Task prompt ::
Render every line, from the one containing "Where should I click to: Enable" through the end of the rows, as a Markdown table with the columns Number and Text. Leave out blank lines.

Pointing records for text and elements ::
**********

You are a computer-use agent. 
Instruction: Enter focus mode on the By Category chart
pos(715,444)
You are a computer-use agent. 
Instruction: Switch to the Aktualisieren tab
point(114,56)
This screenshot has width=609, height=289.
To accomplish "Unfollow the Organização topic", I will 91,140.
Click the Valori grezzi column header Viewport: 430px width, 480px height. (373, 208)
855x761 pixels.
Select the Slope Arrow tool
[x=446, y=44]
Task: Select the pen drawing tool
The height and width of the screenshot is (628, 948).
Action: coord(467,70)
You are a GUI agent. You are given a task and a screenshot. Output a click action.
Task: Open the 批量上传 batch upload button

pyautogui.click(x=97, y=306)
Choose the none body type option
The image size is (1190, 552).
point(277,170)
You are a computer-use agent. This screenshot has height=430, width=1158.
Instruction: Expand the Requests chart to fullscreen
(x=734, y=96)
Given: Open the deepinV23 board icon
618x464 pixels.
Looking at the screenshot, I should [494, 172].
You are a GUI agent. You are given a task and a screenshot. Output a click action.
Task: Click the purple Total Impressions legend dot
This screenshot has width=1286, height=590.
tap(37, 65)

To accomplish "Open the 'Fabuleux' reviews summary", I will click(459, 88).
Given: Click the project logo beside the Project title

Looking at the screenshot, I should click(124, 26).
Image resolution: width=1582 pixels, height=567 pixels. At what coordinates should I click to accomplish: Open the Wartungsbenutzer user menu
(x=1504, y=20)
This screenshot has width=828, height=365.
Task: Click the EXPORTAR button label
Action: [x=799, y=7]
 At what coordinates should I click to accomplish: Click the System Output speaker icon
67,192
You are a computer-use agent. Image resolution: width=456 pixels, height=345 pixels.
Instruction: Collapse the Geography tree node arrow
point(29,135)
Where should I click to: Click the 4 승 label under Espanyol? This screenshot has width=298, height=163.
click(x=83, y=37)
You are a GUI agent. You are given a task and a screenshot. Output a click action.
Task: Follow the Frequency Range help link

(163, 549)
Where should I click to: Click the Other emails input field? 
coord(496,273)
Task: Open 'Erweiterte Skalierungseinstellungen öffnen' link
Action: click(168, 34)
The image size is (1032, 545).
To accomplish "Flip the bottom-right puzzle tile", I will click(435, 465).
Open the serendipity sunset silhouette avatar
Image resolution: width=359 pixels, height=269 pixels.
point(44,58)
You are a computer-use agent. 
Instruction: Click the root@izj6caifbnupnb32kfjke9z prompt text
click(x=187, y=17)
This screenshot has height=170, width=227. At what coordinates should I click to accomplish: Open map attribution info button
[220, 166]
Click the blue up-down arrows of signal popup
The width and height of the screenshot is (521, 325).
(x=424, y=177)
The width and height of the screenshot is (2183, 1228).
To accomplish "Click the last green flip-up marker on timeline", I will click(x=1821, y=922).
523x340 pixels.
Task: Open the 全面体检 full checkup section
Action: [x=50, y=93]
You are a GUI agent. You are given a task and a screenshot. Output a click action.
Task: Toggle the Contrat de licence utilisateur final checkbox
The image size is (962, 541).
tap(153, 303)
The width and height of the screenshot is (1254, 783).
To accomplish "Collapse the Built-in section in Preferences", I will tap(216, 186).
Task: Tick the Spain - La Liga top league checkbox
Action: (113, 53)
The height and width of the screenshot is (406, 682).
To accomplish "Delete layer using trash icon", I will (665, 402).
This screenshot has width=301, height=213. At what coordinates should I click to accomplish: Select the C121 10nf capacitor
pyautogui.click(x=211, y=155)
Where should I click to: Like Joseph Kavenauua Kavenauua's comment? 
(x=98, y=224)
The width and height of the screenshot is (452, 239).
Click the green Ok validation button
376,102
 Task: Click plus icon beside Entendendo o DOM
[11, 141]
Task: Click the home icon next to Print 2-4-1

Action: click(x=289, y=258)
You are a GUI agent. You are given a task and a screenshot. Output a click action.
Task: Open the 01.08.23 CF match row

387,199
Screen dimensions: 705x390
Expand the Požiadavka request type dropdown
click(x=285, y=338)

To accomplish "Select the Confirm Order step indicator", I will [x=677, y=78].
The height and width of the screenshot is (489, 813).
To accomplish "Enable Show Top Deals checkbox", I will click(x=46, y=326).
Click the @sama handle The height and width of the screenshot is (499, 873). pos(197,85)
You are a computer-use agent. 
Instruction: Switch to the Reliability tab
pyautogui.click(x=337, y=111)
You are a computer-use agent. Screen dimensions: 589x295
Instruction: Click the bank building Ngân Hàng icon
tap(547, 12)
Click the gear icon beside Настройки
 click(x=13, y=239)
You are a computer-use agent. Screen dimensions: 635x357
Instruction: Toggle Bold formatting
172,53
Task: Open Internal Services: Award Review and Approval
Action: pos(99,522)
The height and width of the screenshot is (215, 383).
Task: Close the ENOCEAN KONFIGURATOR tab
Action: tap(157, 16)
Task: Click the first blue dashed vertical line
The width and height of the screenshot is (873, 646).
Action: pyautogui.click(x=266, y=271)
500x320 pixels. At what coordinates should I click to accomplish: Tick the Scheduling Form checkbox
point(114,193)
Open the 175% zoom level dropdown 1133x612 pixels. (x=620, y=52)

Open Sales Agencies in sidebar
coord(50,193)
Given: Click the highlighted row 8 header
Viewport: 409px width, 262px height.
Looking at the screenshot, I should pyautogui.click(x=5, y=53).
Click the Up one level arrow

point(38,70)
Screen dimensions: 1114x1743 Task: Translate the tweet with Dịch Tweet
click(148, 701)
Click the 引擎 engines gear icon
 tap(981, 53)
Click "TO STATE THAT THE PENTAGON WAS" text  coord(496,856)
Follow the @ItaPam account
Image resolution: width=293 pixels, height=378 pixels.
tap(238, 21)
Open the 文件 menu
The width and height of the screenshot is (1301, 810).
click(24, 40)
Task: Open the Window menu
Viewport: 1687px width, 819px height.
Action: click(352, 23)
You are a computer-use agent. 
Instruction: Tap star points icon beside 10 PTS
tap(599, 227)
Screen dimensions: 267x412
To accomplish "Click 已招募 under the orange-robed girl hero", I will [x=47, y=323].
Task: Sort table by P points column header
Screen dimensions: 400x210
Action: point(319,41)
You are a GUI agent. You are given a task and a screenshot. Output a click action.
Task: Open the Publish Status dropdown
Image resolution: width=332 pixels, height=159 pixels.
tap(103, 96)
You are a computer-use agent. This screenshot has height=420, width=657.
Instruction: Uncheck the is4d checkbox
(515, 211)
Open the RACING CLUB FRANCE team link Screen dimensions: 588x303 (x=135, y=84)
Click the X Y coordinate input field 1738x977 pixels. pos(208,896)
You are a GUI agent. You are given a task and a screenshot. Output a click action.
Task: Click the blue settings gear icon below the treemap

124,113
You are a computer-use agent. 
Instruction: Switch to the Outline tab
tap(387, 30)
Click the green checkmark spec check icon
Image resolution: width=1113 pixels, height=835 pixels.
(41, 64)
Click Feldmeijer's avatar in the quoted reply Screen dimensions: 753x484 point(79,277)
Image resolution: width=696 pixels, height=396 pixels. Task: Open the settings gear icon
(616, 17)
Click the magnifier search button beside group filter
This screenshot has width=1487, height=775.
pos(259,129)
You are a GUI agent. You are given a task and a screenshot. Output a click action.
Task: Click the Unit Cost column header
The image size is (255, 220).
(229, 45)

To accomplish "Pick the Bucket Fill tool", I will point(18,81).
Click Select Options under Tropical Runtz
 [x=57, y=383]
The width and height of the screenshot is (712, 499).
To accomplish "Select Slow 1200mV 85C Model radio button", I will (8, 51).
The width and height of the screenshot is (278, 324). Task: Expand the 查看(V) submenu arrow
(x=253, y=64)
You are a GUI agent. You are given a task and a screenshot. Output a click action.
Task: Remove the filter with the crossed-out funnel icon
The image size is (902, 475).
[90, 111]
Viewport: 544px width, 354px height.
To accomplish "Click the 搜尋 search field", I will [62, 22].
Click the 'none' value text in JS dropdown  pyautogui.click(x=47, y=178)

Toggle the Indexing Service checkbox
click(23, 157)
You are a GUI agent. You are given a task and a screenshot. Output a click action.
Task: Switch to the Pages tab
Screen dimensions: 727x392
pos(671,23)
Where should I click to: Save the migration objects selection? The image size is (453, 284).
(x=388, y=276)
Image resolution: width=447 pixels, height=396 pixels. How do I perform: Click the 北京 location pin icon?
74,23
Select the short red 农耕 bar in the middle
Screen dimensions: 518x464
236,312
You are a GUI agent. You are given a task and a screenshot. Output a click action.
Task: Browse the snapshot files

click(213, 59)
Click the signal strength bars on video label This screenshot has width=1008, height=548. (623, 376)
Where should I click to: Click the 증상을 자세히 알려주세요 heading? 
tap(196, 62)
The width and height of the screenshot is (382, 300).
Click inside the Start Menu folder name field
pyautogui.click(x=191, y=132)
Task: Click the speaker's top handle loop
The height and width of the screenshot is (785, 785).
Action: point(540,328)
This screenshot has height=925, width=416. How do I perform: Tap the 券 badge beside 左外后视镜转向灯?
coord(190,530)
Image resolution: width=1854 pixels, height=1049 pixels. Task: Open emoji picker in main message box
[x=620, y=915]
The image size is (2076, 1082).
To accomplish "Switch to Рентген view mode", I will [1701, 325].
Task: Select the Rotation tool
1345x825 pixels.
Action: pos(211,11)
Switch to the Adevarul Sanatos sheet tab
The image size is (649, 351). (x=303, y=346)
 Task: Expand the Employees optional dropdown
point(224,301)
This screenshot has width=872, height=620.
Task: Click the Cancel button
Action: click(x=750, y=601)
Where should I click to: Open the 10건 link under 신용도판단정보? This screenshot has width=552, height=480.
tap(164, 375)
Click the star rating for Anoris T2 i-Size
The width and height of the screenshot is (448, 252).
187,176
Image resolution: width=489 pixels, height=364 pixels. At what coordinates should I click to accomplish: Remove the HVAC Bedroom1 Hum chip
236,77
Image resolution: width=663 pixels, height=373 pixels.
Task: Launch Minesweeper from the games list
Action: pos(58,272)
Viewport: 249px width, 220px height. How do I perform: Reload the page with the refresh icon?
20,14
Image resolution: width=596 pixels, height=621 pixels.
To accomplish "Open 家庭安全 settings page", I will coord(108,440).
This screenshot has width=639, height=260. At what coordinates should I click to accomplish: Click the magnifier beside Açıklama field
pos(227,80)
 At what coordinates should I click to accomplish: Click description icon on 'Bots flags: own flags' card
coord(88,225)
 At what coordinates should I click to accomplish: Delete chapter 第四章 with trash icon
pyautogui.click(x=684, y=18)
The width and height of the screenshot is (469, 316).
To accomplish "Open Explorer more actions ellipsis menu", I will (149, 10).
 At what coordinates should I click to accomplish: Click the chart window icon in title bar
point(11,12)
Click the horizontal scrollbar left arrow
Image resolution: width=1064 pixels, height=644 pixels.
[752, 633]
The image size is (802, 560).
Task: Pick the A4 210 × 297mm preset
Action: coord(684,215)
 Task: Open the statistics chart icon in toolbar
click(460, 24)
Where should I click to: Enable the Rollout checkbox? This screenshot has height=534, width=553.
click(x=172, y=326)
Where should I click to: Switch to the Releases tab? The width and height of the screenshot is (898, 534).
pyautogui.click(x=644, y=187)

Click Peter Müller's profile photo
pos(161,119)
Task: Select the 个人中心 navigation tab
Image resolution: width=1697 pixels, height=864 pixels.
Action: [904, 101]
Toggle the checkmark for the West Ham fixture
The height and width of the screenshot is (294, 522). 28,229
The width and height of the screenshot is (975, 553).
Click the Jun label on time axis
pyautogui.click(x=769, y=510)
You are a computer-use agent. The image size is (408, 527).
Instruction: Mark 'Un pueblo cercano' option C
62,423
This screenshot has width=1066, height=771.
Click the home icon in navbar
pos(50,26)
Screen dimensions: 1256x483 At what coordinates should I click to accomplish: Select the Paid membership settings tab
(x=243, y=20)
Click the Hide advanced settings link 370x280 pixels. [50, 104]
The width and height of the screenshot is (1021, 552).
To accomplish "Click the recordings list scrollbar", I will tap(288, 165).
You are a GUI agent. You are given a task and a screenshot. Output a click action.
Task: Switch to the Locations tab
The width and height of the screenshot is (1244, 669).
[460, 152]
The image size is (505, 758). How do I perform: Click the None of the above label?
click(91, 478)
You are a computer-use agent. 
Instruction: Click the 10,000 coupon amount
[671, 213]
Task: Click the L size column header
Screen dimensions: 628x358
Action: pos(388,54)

**********

Exercise output ::
| Number | Text |
|---|---|
| 1 | Where should I click to: Enable the Rollout checkbox? This screenshot has height=534, width=553. |
| 2 | click(x=172, y=326) |
| 3 | Where should I click to: Switch to the Releases tab? The width and height of the screenshot is (898, 534). |
| 4 | pyautogui.click(x=644, y=187) |
| 5 | Click Peter Müller's profile photo |
| 6 | pos(161,119) |
| 7 | Task: Select the 个人中心 navigation tab |
| 8 | Image resolution: width=1697 pixels, height=864 pixels. |
| 9 | Action: [904, 101] |
| 10 | Toggle the checkmark for the West Ham fixture |
| 11 | The height and width of the screenshot is (294, 522). 28,229 |
| 12 | The width and height of the screenshot is (975, 553). |
| 13 | Click the Jun label on time axis |
| 14 | pyautogui.click(x=769, y=510) |
| 15 | You are a computer-use agent. The image size is (408, 527). |
| 16 | Instruction: Mark 'Un pueblo cercano' option C |
| 17 | 62,423 |
| 18 | This screenshot has width=1066, height=771. |
| 19 | Click the home icon in navbar |
| 20 | pos(50,26) |
| 21 | Screen dimensions: 1256x483 At what coordinates should I click to accomplish: Select the Paid membership settings tab |
| 22 | (x=243, y=20) |
| 23 | Click the Hide advanced settings link 370x280 pixels. [50, 104] |
| 24 | The width and height of the screenshot is (1021, 552). |
| 25 | To accomplish "Click the recordings list scrollbar", I will tap(288, 165). |
| 26 | You are a GUI agent. You are given a task and a screenshot. Output a click action. |
| 27 | Task: Switch to the Locations tab |
| 28 | The width and height of the screenshot is (1244, 669). |
| 29 | [460, 152] |
| 30 | The image size is (505, 758). How do I perform: Click the None of the above label? |
| 31 | click(91, 478) |
| 32 | You are a computer-use agent.  |
| 33 | Instruction: Click the 10,000 coupon amount |
| 34 | [671, 213] |
| 35 | Task: Click the L size column header |
| 36 | Screen dimensions: 628x358 |
| 37 | Action: pos(388,54) |